Across the butane CIF coaster, FOB coaster, inland barge and large cargo markets, prices relative to naphtha levels inched into the low 90s% to high 80s% range, the lowest levels since late summer and early autumn.
Those declines continue the steady weakening across much of the butane complex this winter on the back of weak gasoline blending demand, due to the closed arbitrage from Europe to the US for gasoline cargoes.
"It is mega soft but the arbitrages [for gasoline to the US] are closed for blending so it is really hard to get much for the butane," a source said.

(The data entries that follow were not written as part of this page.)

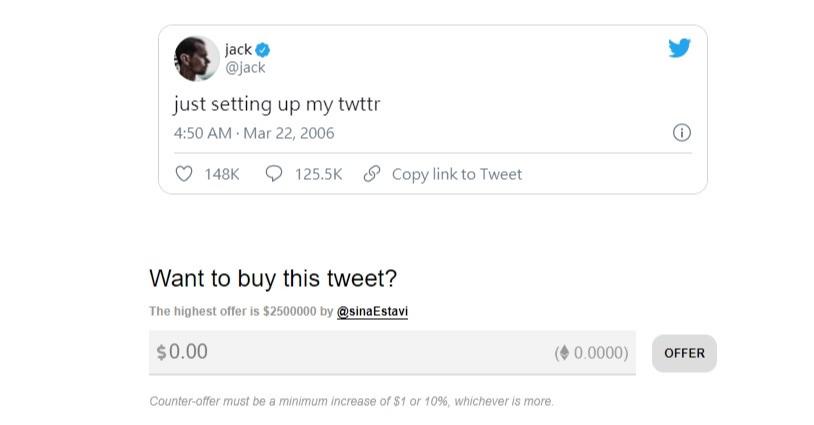Viewport: 814px width, 425px height.
Task: Click the Twitter bird logo icon
Action: (679, 48)
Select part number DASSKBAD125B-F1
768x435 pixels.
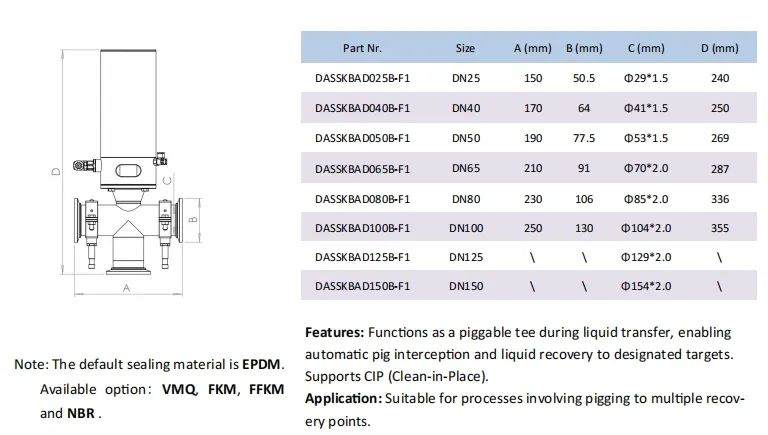coord(362,257)
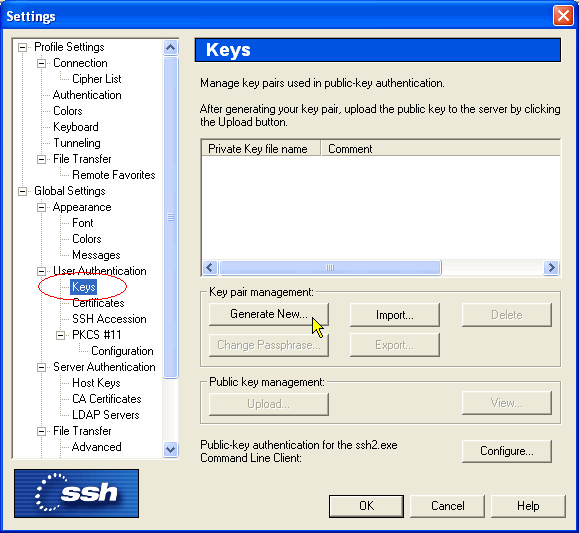This screenshot has height=533, width=579.
Task: Collapse the Server Authentication node
Action: tap(41, 368)
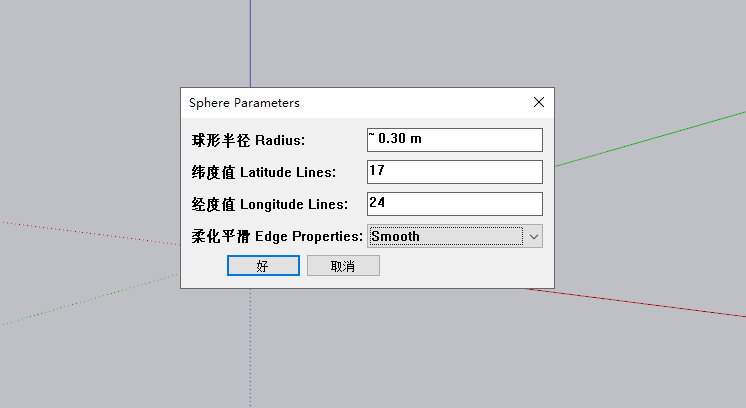Click the 球形半径 Radius label
The width and height of the screenshot is (746, 408).
click(x=248, y=140)
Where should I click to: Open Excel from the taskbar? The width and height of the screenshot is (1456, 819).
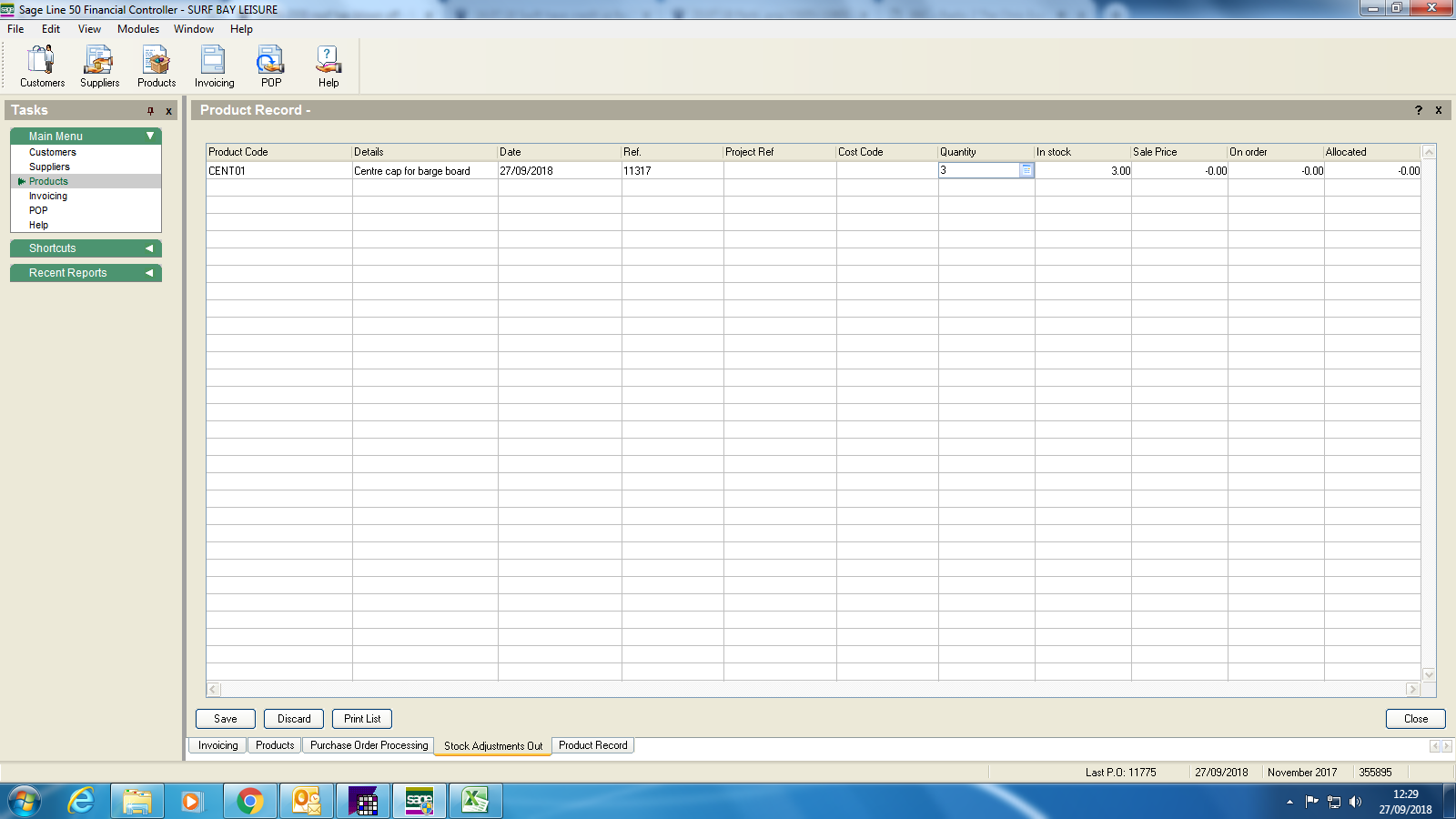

That has left much of the complex searching for a floor provided by petrochemical buyers, who use butane as an alternative feedstock to naphtha when prices are competitive. Market sources say butane is at levels where the product is attractive, but many petchems buyers are already well covered for the month and will only revisit the market in the new year.
That weak demand has undermined what market sources say is thin supply in Northwest Europe, partly due to delays of liftings from the Grangemouth, Scotland, terminal, after operator Ineos found a crack on the Forties crude pipeline that feeds into the complex. Overall delays are expected to last into January, according to market sources.
On Thursday, butane CIF coasters were assessed Wednesday at 92.5% relative to naphtha, the lowest level since August 15. On the butane coaster market, prices fell to 87% against naphtha, the lowest since August 3. On FOB butane barges, levels fell to 89.4% relative to naphtha, the lowest since July 7.
Barges inched to their lowest level since September 1 at 93.2% relative to naphtha.